Task brief
Lines with the word "dropdown" in them must be copied from the records below.

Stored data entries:
□ □ □

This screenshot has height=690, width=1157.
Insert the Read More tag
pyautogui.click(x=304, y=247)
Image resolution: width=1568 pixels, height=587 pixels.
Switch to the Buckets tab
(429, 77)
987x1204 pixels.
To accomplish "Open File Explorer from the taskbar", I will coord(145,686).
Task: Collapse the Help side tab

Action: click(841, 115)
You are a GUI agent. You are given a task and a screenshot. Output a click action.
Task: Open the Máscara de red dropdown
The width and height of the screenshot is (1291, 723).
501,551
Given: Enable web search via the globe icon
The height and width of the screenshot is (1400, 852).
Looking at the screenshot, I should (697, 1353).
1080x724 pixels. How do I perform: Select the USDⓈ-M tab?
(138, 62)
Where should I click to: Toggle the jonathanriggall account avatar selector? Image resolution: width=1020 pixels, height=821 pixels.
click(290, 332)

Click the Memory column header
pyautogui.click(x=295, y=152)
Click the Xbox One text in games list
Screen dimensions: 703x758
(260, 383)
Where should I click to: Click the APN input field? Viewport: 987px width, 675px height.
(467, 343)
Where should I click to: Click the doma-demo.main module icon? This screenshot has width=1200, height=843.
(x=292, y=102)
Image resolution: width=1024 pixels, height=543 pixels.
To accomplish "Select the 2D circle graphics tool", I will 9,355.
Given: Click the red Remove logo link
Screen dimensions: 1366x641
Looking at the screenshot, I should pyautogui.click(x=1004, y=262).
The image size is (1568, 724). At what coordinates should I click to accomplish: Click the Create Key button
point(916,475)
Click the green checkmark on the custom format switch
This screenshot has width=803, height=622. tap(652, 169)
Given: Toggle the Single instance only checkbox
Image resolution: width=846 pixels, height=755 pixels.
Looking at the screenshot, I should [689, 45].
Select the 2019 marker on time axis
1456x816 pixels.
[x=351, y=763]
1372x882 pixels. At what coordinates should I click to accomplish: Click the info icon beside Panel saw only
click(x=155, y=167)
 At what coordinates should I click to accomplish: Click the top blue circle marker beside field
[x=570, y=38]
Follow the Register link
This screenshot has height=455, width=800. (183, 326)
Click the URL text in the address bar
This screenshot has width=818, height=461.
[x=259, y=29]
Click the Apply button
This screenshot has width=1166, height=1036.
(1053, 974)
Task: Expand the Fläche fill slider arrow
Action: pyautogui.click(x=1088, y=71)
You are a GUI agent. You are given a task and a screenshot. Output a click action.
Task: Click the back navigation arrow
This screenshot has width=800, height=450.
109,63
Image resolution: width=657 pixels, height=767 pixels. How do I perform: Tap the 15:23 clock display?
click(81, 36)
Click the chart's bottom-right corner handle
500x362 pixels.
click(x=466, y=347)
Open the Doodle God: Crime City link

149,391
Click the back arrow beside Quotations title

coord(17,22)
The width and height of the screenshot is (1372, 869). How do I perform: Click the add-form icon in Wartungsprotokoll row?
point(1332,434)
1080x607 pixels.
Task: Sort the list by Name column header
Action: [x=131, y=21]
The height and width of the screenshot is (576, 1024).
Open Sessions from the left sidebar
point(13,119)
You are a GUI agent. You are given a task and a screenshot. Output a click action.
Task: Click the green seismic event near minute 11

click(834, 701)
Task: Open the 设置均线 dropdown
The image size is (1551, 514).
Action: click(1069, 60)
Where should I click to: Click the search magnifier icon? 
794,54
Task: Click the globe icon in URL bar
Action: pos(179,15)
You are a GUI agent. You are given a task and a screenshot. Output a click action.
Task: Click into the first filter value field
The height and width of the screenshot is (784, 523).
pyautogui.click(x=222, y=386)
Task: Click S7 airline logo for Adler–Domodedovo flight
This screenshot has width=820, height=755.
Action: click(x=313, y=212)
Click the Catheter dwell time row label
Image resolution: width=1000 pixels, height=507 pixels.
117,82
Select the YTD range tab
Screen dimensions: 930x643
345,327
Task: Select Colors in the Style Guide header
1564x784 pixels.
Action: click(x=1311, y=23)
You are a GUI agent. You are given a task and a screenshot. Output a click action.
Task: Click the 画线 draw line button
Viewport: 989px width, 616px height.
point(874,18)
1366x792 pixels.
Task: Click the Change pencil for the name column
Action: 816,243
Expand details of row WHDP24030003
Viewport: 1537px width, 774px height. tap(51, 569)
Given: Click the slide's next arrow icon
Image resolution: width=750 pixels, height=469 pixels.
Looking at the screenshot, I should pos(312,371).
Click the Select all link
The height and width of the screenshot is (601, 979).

□ □ □

Result
Task: Open the Máscara de red dropdown
Task: Open the 设置均线 dropdown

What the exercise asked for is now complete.